The Andy Griffith Show (1960–1968)
Beginning in 1960, Griffith starred as Sheriff Andy Taylor in The Andy Griffith Show for the CBS television network alongside other successful 1960s family-oriented situation comedies that dealt with widowhood, such as: My Three Sons, Family Affair, Beulah, The Beverly Hillbillies, Petticoat Junction, The Lucy Show, Julia, The Courtship of Eddie's Father, and, a decade later, The Brady Bunch.
The show took place in the fictional town of Mayberry, North Carolina, where Taylor, a widower, was the sheriff and town sage.
From 1960 to 1965, the show co-starred character actor and comedian — and Griffith's longtime friend — Don Knotts in the role of Deputy Barney Fife, Taylor's best friend and partner. He was also Taylor's cousin in the show. In the series première episode, in a conversation between the two, Fife calls Taylor "Cousin Andy", and Taylor calls Fife "Cousin Barney". The show also starred child actor Ron Howard (then known as Ronny Howard), who played Taylor's only child, Opie Taylor.
It was an immediate hit. Although Griffith never received a writing credit for the show, he worked on the development of every script. While Knotts was frequently lauded and won multiple Emmy Awards for his comedic performances (as did Frances Bavier in 1967), Griffith was never nominated for an Emmy Award during the show's run.
In 1967, Griffith was under contract with CBS to do one more season of the show. However, he decided to quit the show to pursue a movie career and other projects. The series continued as Mayberry R.F.D., with Ken Berry starring as a widower farmer and many of the regular characters recurring, some regularly and some as guest appearances. Griffith served as executive producer (according to Griffith, he came in once a week to review the week's scripts and give input) and guest starred in five episodes (the pilot episode involved his marriage to Helen Crump). He made one final appearance as Taylor in the 1986 reunion television film, Return to Mayberry, and appeared in two reunion specials, in 1993 and 2003, respectively.
After leaving his still-popular show in 1968, and starting his own production company (Andy Griffith Enterprises) in 1972, Griffith starred in less-successful television series such as The Headmaster (1970), The New Andy Griffith Show (1971), Adams of Eagle Lake (1975) Salvage 1 (1979), and The Yeagers (1980).
After spending time in rehabilitation for leg paralysis from Guillain-Barré syndrome in 1986, Griffith returned to television as the title character, Ben Matlock, in the legal drama Matlock (1986–1995).
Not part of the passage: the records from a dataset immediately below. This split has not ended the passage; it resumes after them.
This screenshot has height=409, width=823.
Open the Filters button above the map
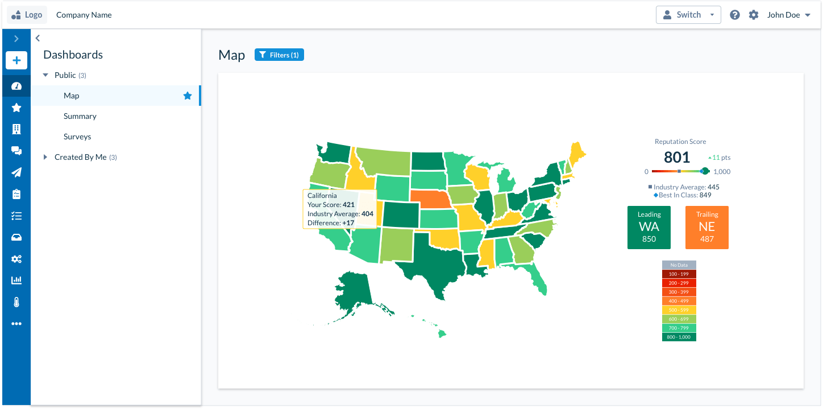(279, 55)
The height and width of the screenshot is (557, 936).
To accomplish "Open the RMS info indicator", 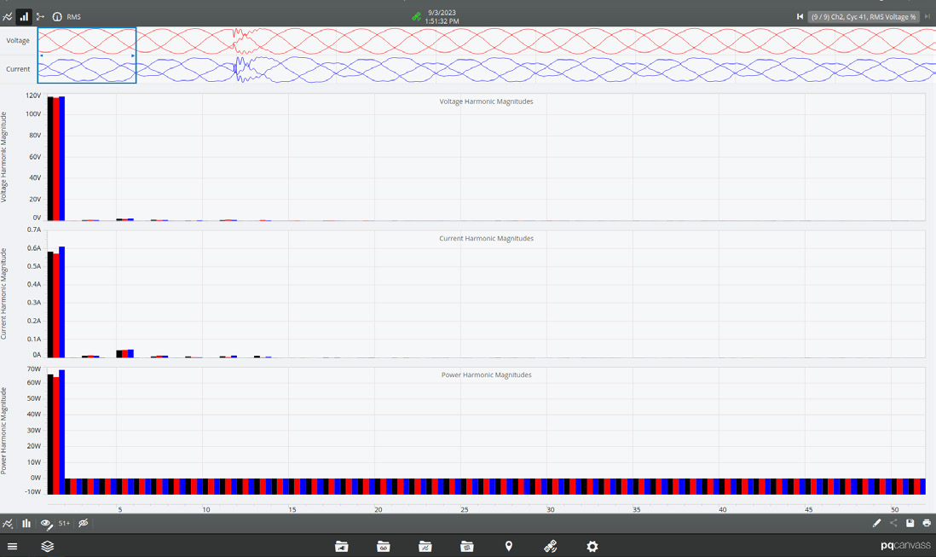I will pos(57,16).
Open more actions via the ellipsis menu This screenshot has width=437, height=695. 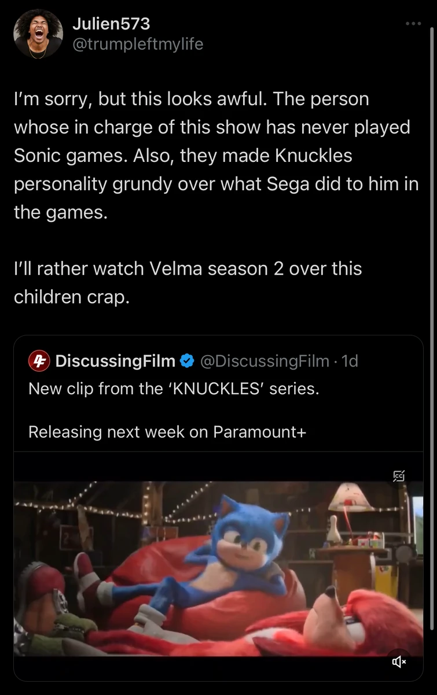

Matlock was a country lawyer in Atlanta, Georgia, who was known for his Southern drawl and for always winning his cases. Matlock also starred unfamiliar actors (both of whom were childhood fans of Andy Griffith) Nancy Stafford as Michelle Thomas and Clarence Gilyard as Conrad McMasters. By the end of its first season it was a ratings powerhouse on Tuesday nights. Although the show was nominated for four Emmy Awards, Griffith once again was never nominated. He did, however, win a People's Choice Award in 1987 for his work as Matlock.
During the series' sixth season, he served as unofficial director, executive producer and writer of the show.